From: Liu H. <lh_...@12...> - 2018-01-18 13:05:37
|
On 2018/1/18 9:27, lemonsqueeze wrote: > Ah, found the big one: > Was testing single threaded but code uses __thread thread-local storage > which slows things down a lot on mingw. > > Tried a few alternatives: > - Microsoft TlsGetValue() / TlsSetValue() > - pthread_getspecific() / pthread_setspecific() > - __thread > - own array-based tls using pthread_self() > - own array-based tls using GetCurrentThreadId() > > Fastest so far is the last one, getting comparable perf with linux > (8% slower instead of 30%). > > For `pthread_getspecific() / pthread_setspecific()`: See `mingw-w64/winpthreads/src/threads.c`. `pthread_getspecific()` contains a call to `pthread_spin_lock()` and `pthread_spin_unlock()`, in addition to a call to `GetLastError()` and `SetLastError()`, so it could be quite inefficient, which could be made worse if there is at all any contention.

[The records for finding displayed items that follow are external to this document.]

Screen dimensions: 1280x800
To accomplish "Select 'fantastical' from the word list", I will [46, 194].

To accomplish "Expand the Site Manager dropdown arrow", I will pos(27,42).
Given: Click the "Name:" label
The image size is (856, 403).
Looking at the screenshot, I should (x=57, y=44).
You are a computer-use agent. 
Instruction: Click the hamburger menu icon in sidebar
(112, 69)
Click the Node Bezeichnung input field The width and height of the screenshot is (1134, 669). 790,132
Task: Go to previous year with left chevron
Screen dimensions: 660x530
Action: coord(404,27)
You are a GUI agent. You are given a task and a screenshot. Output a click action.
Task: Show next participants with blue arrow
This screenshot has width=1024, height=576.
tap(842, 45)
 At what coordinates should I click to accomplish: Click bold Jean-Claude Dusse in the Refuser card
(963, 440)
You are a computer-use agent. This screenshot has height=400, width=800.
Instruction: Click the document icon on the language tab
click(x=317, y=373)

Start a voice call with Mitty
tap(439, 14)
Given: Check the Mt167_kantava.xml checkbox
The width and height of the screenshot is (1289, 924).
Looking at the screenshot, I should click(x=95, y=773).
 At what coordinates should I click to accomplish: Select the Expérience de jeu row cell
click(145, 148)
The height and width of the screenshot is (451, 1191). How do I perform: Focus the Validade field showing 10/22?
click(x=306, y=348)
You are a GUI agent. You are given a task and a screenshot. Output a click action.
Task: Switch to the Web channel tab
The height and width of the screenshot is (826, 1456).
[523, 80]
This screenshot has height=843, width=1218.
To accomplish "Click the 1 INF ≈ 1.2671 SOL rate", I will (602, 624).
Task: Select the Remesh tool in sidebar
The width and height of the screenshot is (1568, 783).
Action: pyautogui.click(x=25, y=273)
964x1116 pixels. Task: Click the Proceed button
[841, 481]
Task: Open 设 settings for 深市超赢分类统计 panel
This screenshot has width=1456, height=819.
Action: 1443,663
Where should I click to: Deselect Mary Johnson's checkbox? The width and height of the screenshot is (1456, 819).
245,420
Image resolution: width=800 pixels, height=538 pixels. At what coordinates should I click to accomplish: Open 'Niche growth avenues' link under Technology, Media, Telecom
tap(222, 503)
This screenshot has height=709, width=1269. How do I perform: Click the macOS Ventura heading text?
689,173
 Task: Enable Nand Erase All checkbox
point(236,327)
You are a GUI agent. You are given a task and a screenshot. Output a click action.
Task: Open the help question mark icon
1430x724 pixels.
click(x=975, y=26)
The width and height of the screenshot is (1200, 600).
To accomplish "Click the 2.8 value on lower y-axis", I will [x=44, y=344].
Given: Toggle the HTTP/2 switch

For `__thread`: At the moment this is implemented using emutls (https://gcc.gnu.org/onlinedocs/gccint/Emulated-TLS.html). See `gcc/libgcc/emutls.c` for its implementation. It contains a call to `__gthread_getspecific()`, which, in the posix thread model, is effectively `pthread_getspecific()`. -- Best regards, LH_Mouse |